BEGIN Page extract
Founded in 2008, the Songbook Archives has become a major repository for the preservation of artifacts and arrangements from the 20th century golden age of American popular music. The collections attract musicians and scholars from around the world and provide content for the Foundation’s educational programs.
“So much of America’s musical and cultural history is at risk, unless special efforts are made to catalog and preserve materials from the pre-digital era,” Executive Director Christopher Lewis said. “We all should be grateful to the artists and their families who have entrusted these one-of-a-kind collections to the Songbook Foundation.”
The new acquisitions come from the personal collections of:
Ralph Carmichael (born 1927) – pop, jazz and gospel composer and arranger
The musically precocious son of a Pentecostal minister, Carmichael caused a stir as a California Bible college student by forming ensembles that performed sacred music with jazz, pop and classical influences. As a professional, he went on to arrange music for top TV programs (I Love Lucy, Bonanza) and performers including Ella Fitzgerald, Rosemary Clooney, Bing Crosby, Peggy Lee, Julie London, Roger Williams, Stan Kenton, the London Symphony Orchestra and most notably Nat King Cole. In 1966, Carmichael founded Light Records, signing gospel artists such as Andrae Crouch and the Winans, and came to be known as the “father of contemporary Christian music.” His compositions include “Reach Out to Jesus,” recorded by Elvis Presley on the Grammy-winning 1972 album He Touched Me.
Acquired materials include: 50 big band arrangements created for Carmichael’s own orchestra and various special events. Over 140 other arrangements of religious-themed music were donated to Baylor University in Texas for use by its student ensembles.
Kay Starr (1922-2016) – jazz and pop singer
Born Katherine Laverne Starks on an Oklahoma Indian reservation, Starr was singing on the radio for pay by age 10 and performed as a teen for bandleaders including Glenn Miller and Joe Venuti. Equally at home with jazz, pop and country tunes, her biggest hits as a solo artist came in the 1950s and included “Wheel of Fortune” (No. 1 for 10 weeks in 1952), “The Rock and Roll Waltz” and a Christmas favorite, “(Everybody's Waitin' for) The Man with the Bag.” Starr continued to record, perform and tour into the 1990s.
END Page extract
List of tasks
A. Decide whether each statement agrees with the text on the Songbook Archives acquisitions, answering yes or no and quoting the deciding words: (i) The Songbook Archives was founded in 2008. (ii) Carmichael founded Light Records in 1972. (iii) "Wheel of Fortune" was No. 1 for 10 weeks in 1952.
B. Return the records verbatim, beginning at the first line of the records and stopping after the line that contains "Contact And Support (938, 37)".
BEGIN Provided records
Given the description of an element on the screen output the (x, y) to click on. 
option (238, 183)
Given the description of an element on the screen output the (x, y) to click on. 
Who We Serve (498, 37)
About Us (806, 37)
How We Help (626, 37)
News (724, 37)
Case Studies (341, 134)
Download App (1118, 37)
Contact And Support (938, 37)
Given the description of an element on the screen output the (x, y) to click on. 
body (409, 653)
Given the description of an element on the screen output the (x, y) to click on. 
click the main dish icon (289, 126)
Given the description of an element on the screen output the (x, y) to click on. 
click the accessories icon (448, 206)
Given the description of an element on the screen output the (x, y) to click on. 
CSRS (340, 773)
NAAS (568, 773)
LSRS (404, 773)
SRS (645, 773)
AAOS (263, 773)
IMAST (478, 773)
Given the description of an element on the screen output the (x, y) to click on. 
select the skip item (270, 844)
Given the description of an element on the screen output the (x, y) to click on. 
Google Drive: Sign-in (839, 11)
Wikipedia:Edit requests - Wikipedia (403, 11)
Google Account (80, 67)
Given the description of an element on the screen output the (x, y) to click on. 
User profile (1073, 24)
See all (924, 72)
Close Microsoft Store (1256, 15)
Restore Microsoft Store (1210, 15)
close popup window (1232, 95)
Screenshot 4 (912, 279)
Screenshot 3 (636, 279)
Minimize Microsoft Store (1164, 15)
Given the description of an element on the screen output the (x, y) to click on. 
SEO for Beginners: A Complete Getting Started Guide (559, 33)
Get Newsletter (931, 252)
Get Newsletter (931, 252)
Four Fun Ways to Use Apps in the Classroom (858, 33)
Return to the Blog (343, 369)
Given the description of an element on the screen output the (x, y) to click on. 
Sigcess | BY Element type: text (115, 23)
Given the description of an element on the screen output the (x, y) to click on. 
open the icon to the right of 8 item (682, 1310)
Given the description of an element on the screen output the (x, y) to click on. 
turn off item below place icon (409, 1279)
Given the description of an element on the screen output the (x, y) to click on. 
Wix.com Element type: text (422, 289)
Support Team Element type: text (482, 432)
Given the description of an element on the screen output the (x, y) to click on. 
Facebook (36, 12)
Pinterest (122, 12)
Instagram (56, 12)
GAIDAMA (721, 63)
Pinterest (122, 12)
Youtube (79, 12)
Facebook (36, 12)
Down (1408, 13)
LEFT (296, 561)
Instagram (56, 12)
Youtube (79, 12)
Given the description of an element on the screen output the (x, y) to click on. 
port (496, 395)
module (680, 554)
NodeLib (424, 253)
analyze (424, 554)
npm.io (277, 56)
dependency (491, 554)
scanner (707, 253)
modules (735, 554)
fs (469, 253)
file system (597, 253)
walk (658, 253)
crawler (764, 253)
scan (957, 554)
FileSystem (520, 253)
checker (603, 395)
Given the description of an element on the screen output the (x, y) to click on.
END Provided records
In response
A.
(i) Yes: "Founded in 2008, the Songbook Archives has become a major repository"
(ii) No: "In 1966, Carmichael founded Light Records"
(iii) Yes: "“Wheel of Fortune” (No. 1 for 10 weeks in 1952)"

B.
Given the description of an element on the screen output the (x, y) to click on. 
option (238, 183)
Given the description of an element on the screen output the (x, y) to click on. 
Who We Serve (498, 37)
About Us (806, 37)
How We Help (626, 37)
News (724, 37)
Case Studies (341, 134)
Download App (1118, 37)
Contact And Support (938, 37)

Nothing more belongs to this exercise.